No trecho inicial do primeiro ato de Esperando Godot, os personagens dialogam (pulo alguns trechos):

“– Você já leu a Bíblia?
– A Bíblia…? Devo ter passado os olhos.
– Ah, é, os dois ladrões. Você se lembra da história?
– Não.
– Ajuda a passar o tempo. Dois ladrões, crucificados lado a lado com o nosso Salvador. Um deles…
– Nosso quê?
– Nosso Salvador. Dois ladrões. Dizem que um deles se salvou e outro… se perdeu.
– Se salvou do quê?
– Do inferno.
– Vou embora.
– E no entanto (…) como é possível que, dos quatro evangelistas, só um fale em ladrão salvo? Todos os quatro que estavam lá — ou por perto — e apenas um ladrão salvo. (…) um em quatro. Dos outros três, dois nem falam disso e o terceiro diz que eles o xingaram, os dois.”

(Esperando Godot — Samuel Beckett — escrita em 1948 e publicada em 1952)

Dentro da conversa viajante e dispersante de Estragon (Gogó) e Wladimir (Didi), vejo além da própria metáfora de ambos à espera do tal Godot. Godot como um Salvador, como Jesus, e ao mesmo tempo o papel dos fiéis em confronto para validar ou apagar a salvação do “ladrão” na interpretação dos personagens.

Hoje não há um Deus materializado e validado como no “causo” ilustrado pelos 2 personagens de Beckett. Porém há vários sacerdotes que se apresentam como representantes (e que mandam “nas quebradas”), e que o validam a favor do “dono do pedaço”, para que a espera contribua para o silêncio dos fatos. O silêncio dos “fracos”. Eles só esperam nosso silêncio.

Para mim, Godot não é Deus (apesar do God, Deus em inglês), mas pode ser que muitos entendam o contrário.

Nos resta esperar por uma atitude a favor da vida do povo, por parte de quem tem publicamente se posicionado a favor de um “Godot mais trágico”.

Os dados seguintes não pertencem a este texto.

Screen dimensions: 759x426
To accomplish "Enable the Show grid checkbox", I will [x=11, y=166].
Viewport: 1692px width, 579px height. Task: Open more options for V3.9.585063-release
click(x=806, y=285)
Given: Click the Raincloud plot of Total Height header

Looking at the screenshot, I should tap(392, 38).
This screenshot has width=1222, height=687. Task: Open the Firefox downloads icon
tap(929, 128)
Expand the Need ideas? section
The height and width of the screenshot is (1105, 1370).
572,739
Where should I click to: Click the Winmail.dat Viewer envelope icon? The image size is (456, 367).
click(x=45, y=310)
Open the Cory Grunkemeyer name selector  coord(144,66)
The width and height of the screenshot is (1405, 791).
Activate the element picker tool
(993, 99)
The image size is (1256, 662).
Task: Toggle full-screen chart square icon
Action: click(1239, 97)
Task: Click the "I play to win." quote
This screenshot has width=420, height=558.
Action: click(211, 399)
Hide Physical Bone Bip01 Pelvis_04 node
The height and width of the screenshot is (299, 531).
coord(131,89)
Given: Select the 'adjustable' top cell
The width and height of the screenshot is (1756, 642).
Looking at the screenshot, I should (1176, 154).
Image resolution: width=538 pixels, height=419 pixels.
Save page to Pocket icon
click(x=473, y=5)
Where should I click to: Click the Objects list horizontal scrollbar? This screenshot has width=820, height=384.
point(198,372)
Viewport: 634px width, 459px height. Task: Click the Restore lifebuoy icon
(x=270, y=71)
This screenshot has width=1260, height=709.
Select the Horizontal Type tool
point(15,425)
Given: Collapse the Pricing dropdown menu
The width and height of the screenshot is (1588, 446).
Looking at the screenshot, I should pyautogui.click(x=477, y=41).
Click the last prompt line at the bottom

Hoje nos vemos num ciclo de espera e de recomeços, como Gogó e Didi, personagens da peça, sentados no sabor de nosso chá, esperando o correio, o motoboy que traz comidas, ou remédios e cosméticos, a vizinha prendada, ou o vizinho, que nos vende as máscaras artesanais pra ganhar “um adicional”, a validação do CPF pra receber ajuda do governo, ou torcer que sua empresa não te envie uma mensagem urgente e fatal por Smartphone.

Temos menos status do que os “donos do pedaço”. Fizemos o possível para resolver nossas urgências, aguardando que quem atualmente “manda na quebrada”, não se use do chá de cadeira pela conveniência de garantir que Godot faça seu trabalho de forma massiva… para que a sala de espera não tenha mais fila, apenas xícaras vazias na mesa.